18 Gatsby’s Dream The American Dream became corrupt the moment it was realised. The pure, untouched beauty of that original vision disappeared and made way for consumerism, industrial development, power struggles and class systems. The original dream was destroyed by its future.

19 Gatsby’s Dream Gatsby’s dream only exists as a figment of the past – he craves the idea of re-living the events of his first summer with Daisy, over and over again, constantly denying to himself and others the inevitability and consequences of Time. He and Daisy only exist in the past. As such, Nick observes: He did not know that [the dream] was already behind him, somewhere back in the vast obscurity of the city. Gatsby's dream has been left behind in time, in the mid-west. This is why he realised that he had lost the ‘old warm world’ just as he died.

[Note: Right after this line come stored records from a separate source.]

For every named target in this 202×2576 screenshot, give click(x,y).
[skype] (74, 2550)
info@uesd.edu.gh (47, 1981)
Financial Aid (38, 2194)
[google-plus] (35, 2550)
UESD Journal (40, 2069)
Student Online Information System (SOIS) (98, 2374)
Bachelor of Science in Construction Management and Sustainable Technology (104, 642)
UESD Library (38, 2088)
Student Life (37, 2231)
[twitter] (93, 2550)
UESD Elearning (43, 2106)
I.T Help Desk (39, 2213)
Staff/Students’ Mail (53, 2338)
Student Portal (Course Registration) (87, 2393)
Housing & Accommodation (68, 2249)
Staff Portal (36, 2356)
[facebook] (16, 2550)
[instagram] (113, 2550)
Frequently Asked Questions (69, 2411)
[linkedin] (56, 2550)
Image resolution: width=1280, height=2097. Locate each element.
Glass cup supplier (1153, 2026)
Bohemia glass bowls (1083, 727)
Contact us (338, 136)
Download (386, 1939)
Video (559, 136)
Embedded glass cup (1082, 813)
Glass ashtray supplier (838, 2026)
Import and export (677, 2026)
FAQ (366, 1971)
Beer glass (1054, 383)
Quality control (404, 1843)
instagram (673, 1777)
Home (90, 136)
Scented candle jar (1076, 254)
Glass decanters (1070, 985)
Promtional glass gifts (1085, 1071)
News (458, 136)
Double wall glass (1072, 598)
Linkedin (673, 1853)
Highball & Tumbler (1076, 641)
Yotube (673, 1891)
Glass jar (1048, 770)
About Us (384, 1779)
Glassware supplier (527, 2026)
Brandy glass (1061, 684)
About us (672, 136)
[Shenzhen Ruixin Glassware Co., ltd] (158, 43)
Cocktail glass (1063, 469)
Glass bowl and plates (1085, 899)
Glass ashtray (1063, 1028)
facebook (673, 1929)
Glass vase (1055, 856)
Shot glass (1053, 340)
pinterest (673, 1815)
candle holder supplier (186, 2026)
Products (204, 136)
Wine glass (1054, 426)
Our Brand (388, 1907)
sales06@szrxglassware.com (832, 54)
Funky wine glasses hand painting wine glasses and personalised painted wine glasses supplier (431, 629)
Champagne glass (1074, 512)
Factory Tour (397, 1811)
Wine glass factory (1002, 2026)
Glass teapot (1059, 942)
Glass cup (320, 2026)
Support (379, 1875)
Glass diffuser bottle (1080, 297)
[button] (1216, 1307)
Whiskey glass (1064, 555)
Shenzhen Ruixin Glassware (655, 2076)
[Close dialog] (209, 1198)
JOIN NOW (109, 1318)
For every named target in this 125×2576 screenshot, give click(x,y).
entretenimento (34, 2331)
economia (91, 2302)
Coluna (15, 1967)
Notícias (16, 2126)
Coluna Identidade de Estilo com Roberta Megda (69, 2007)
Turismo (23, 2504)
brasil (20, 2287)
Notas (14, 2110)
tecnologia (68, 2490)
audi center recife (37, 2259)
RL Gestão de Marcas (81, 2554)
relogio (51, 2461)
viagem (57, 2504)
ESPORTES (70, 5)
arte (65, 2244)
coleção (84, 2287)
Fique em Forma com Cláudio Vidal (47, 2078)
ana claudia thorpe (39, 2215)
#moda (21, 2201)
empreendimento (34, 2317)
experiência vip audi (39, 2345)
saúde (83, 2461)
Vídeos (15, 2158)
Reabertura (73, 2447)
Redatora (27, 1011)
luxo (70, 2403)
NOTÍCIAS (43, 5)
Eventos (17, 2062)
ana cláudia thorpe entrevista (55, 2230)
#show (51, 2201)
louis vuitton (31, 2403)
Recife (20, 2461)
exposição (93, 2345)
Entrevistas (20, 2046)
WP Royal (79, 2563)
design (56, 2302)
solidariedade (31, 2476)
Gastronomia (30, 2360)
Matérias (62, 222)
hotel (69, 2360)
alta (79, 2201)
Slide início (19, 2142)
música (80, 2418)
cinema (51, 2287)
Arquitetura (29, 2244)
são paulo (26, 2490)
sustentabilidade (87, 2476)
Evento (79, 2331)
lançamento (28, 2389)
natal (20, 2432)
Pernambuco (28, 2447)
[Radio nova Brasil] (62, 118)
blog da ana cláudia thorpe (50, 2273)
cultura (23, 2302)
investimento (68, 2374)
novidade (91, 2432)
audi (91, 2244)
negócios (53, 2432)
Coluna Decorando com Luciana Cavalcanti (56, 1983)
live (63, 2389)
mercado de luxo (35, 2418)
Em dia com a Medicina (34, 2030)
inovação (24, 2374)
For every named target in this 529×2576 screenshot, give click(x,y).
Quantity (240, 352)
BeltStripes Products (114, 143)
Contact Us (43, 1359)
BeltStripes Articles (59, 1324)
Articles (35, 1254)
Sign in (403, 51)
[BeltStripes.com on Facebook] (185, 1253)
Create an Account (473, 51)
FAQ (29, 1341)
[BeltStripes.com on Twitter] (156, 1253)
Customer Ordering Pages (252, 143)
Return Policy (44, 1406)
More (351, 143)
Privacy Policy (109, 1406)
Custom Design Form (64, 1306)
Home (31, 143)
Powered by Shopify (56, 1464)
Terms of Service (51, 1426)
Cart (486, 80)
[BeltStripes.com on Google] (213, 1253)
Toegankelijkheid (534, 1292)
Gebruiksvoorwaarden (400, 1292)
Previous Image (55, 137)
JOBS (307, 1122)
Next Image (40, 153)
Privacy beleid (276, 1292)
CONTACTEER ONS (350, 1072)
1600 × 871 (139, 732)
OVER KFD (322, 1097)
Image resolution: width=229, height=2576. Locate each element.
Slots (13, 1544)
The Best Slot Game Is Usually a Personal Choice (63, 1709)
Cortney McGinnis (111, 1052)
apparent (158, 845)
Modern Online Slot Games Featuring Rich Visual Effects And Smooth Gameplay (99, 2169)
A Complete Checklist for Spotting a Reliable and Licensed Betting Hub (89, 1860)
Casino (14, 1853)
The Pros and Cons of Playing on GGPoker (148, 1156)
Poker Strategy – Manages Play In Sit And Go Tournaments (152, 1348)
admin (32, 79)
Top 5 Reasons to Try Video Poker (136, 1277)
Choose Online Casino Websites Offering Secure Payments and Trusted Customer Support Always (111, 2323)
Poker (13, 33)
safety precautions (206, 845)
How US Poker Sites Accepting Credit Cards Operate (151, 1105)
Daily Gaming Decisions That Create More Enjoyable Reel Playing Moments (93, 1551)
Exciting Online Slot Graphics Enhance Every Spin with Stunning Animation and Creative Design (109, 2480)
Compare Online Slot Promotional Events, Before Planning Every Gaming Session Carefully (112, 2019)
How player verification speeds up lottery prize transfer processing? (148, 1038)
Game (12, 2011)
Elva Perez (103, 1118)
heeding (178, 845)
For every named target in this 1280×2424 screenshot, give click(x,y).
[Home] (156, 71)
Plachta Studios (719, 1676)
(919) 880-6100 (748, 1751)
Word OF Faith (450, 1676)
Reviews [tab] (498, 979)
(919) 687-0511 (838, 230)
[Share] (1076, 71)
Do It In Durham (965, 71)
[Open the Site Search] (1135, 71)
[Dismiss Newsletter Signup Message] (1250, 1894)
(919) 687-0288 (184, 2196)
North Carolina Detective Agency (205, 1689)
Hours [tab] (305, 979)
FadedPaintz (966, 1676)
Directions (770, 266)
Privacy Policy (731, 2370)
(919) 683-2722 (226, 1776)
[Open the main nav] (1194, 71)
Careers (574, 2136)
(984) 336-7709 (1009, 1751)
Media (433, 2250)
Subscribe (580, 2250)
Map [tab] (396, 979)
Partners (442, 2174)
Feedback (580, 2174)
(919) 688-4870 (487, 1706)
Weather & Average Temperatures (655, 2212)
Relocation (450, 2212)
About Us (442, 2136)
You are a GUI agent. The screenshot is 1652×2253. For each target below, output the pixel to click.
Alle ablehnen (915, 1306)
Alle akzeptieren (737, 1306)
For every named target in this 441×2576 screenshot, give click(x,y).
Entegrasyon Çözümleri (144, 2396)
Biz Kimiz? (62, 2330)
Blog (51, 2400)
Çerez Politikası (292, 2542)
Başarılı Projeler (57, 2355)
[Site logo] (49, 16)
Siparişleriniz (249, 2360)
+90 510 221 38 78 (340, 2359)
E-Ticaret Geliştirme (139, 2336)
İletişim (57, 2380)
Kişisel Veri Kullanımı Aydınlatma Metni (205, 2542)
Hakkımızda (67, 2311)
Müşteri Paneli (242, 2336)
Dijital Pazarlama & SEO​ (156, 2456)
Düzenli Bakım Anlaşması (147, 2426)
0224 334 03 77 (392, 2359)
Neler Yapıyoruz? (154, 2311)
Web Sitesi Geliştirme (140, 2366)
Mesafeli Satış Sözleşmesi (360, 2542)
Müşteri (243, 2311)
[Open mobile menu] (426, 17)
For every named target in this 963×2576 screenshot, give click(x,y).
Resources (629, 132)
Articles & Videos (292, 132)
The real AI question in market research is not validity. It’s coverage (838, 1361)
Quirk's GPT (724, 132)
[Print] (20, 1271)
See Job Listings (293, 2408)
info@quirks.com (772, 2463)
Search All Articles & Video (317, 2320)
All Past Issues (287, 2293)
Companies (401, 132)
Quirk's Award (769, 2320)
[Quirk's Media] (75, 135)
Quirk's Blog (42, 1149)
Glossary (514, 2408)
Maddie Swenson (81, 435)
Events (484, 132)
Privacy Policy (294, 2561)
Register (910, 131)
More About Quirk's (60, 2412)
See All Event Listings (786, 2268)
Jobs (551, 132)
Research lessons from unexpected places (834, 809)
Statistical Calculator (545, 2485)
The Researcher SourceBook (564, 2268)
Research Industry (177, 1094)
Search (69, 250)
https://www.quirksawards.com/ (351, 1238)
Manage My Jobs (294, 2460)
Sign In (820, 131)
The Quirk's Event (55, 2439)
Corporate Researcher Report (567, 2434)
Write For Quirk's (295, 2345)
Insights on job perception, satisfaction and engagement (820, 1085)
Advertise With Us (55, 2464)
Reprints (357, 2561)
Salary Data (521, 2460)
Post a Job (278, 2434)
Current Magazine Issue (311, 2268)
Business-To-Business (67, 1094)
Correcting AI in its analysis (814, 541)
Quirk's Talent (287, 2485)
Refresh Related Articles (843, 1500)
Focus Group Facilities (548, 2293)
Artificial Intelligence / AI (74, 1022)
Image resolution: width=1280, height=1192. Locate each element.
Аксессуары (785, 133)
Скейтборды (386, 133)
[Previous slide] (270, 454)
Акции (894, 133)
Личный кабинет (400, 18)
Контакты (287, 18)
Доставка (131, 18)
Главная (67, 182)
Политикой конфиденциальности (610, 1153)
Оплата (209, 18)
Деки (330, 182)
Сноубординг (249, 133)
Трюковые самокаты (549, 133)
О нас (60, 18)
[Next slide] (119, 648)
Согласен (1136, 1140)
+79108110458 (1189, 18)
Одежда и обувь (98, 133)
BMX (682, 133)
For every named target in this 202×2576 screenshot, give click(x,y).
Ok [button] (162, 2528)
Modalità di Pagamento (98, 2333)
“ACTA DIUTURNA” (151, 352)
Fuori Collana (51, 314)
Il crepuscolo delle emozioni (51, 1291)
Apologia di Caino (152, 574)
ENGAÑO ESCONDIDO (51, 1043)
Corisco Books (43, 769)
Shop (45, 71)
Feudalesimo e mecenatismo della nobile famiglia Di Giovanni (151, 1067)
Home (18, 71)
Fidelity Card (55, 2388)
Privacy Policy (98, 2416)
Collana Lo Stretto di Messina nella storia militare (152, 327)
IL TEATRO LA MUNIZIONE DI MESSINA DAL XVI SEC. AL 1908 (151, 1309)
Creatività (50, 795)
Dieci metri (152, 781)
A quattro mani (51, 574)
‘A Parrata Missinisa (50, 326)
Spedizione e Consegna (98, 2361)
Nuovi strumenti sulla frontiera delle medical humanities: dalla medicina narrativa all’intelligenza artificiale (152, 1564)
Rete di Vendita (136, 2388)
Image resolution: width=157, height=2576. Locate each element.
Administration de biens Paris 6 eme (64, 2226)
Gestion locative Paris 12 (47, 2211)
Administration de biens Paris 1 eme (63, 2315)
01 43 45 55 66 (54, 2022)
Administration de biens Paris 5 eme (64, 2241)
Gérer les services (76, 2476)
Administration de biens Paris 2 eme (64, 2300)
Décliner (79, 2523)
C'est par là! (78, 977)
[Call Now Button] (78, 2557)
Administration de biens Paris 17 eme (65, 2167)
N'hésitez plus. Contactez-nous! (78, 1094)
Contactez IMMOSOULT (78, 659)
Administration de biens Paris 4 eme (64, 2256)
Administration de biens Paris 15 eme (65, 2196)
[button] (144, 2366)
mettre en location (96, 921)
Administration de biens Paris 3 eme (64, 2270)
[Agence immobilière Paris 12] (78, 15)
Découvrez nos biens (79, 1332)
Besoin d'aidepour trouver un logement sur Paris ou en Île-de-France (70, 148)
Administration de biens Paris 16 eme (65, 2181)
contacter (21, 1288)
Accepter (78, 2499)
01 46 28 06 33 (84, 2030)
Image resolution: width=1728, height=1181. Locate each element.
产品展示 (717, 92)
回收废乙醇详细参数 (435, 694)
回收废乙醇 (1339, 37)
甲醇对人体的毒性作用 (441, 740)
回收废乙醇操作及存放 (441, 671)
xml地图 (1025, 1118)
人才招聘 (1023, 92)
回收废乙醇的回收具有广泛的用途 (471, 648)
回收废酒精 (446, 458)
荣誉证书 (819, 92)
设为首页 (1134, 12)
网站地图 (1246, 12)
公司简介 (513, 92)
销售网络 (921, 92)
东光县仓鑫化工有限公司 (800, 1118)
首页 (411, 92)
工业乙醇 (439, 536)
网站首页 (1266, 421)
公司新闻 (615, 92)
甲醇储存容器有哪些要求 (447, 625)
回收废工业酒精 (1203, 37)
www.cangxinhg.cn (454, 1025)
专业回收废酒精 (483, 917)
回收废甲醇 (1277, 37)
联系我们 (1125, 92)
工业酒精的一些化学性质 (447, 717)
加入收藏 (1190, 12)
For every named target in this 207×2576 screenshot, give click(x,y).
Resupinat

20 Gatsby So Gatsby is the man we should admire and cheer for. In a world with no dreams left to dream, he carries on believing in the future. He may be a deluded fool, but at least he risks everything for the promise of fulfilment. The reader is left with a poignant picture of Gatsby battling against the current of Time, searching out his hopeless dream in the last famous lines of the novel. We feel a tremendous sense for empathy for Gatsby, as Nick describes how we all run along with him. We instinctively feel that the world needs a man like this, those who are unafraid to reach for dreams that are essentially beyond them:

21 Gatsby Gatsby believed in the green light, the orgiastic future that year by year recedes before us. It eluded us then, but that’s no matter – tomorrow we will run faster, stretch out our arms farther… And one fine morning – So we beat on, boats against the current borne back ceaselessly into the past.